SET EXERCISE => Extend the article on practical security for Kubernetes, DevOps and cloud, picking up right after its final sentence.

Practical security at the nexus of Kubernetes, Devops and Cloud

Practical Security at the Center of Kubernetes, DevOps and Cloud

A not so untypical Kubernetes solution

Many of our clients are building solutions in the cloud based on Kubernetes. They have a modern software development methodology, so agile practices are a given to them, and if they haven’t already done so, they’re trying to implement DevOps. But each of these three concepts –Kubernetes containers, cloud and DevOps– are competence intensive disciplines, with a considerable flux. They require constant attention and effort to stay on top of the latest updates.

And then you have security. Security by itself is a rapidly evolving field, also requiring constant attention. But trying to secure something that is built on rapidly changing technology is quite a challenge. It’s therefore no surprise that many of our clients struggle to cope with all the new vulnerabilities being discovered every day, and updates and changes to the security mechanisms and best practices to secure their solutions.

One possible strategy to handle all these challenges is to enforce compliance with a standard, a set of principles, or maybe a list of requirements that the company has set up. Alternatively, or in addition, one might do security assessments, perhaps even on a regular basis, either internally or by an external partner.

For a software development team, the results of such assessments often only add to the headache. The team now has a list of known vulnerabilities and non-compliances. Usually, the list is long and in many cases of the check-list variety. But where should the team start? Even if you just look at a single item, what would be sufficient effort to be able to cross it off the list? Which of these items need to be checked off, and which can left on the list as an issue you can live with? And are you out of the woods by the time you’re done with the list? Often not. New features have been added. The supply chain has changed. You need to decide when to start again. As the exercise takes effort away from other things — like creating functionality — the team has a built-in incentive to do security reviews or assessments seldom and with minimal effort.

There is a better way to go about this.

At Computas, when we work with project cybersecurity or advise software teams, we strive to make the list short and prioritized. And even more important: list items are not of the check-list variety; we provide recipes for what to do more than stating a goal without saying how to get there or how much effort is sufficient.

INFORMATION PROVIDED =>
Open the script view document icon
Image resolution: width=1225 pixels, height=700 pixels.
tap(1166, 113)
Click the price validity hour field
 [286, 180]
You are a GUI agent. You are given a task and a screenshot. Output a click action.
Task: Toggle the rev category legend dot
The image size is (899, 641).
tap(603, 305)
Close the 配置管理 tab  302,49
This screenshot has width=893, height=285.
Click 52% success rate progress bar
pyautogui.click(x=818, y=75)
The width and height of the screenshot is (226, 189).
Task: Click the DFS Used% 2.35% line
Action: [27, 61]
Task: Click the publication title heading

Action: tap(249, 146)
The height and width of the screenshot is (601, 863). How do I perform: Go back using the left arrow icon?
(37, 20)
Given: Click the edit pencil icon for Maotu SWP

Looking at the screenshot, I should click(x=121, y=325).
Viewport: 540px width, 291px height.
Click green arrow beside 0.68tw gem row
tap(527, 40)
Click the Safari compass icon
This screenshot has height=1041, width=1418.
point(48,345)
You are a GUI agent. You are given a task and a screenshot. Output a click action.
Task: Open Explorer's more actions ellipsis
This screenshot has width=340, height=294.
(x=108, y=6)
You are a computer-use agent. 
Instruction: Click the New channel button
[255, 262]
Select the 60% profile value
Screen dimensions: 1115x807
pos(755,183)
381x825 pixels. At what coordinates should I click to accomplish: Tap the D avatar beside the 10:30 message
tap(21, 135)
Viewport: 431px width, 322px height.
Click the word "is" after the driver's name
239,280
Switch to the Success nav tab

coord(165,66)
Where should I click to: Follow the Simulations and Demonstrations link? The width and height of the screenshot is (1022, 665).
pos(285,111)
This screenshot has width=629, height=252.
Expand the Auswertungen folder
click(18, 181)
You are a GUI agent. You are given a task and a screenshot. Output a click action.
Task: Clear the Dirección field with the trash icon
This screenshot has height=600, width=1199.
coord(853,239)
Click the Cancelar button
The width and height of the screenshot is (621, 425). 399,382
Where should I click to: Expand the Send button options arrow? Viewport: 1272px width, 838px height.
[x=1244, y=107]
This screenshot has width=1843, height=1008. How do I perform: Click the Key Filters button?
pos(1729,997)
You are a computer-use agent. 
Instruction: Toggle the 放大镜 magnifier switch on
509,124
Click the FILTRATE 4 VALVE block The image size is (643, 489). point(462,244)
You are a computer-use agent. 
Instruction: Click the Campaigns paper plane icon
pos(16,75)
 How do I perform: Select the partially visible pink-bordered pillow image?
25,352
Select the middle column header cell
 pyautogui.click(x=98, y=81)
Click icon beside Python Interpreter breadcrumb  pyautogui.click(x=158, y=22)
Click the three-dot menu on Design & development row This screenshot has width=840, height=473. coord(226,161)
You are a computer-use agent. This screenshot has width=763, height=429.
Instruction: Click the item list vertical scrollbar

ANSWER TO THE PROBLEM =>
Our practice framework, which we’ve termed “6C”, is inspired by Kubernetes “4C” of Cloud Native Security, and includes the following:

  • it’s an evolving, operational framework,
  • it focuses on the nexus cloud, DevOps and container, and has peripheral focus on topics that relate to these three core areas,
  • it stems from practical work with security in software development.
  • it may fit into various security management and risk framework standards as operational capacity.
How the “6C” cybersecurity framework relates to other security topics. Green is core focus, yellow is peripheral, and red not a focus.

Given a focus on subject-matter, cf. the figure above, we typically do a broad, brief survey of the different “C”s when assisting a project:

  • Core: These are foundational security issues where we work through project setup, ownership, organization, networks, monitoring, culture, competence, prevention vs. containment, disaster management, how the project handles risk and incidents, separation of duty, identity and roles. This C’s slogan is “Know what you’re doing. Own up.”
  • Chain: This is where we focus on process security: pipelines, doing things over and over, automation, and toil. Frequent review topics are software delivery pipeline, supply chain (3rd party dependencies), infrastructure-as-code, testing, operations/DevOps, the risk+incidents+backlog nexus and sustained quality. This C’s slogan is “Do it all, every time. Sleep well.”
  • Cluster: Here we work with security on nodes, network and VMs. Frequent topics are cluster hardening, API access, image management, zero-trust, defence-in-depth, mesh, secrets, logging, monitoring, isolation, attack surface and service account/access token management. This C’s slogan is “Secure the VMs.
  • Container: This is often about Dockerfiles, dependencies, images, repositories, hardening and privileges. This C’s slogan is “Secure the images.
  • Code: This is about the internals of the business application itself. Focus areas are API vulnerabilities, resilience, confidentiality and information integrity, application logic, clients, authentication and authorization. This C’s slogan is “Secure the application.”
  • Components: Here we work through security aspects for important run- and build-time components in the architecture. These are typically managed cloud components like databases, API management, Pub/Sub, firewalls, builders and SaaS services that the solution depends on. Since this is about components, core topics center on interfaces and component life-cycle. Often this means access control, authentication, governance, encryption, information integrity and confidentiality. This C’s slogan is “Secure the components.”
Excerpt from Kubernetes “4C”, which inspired Computas “6C” (https://kubernetes.io/docs/concepts/security/overview/)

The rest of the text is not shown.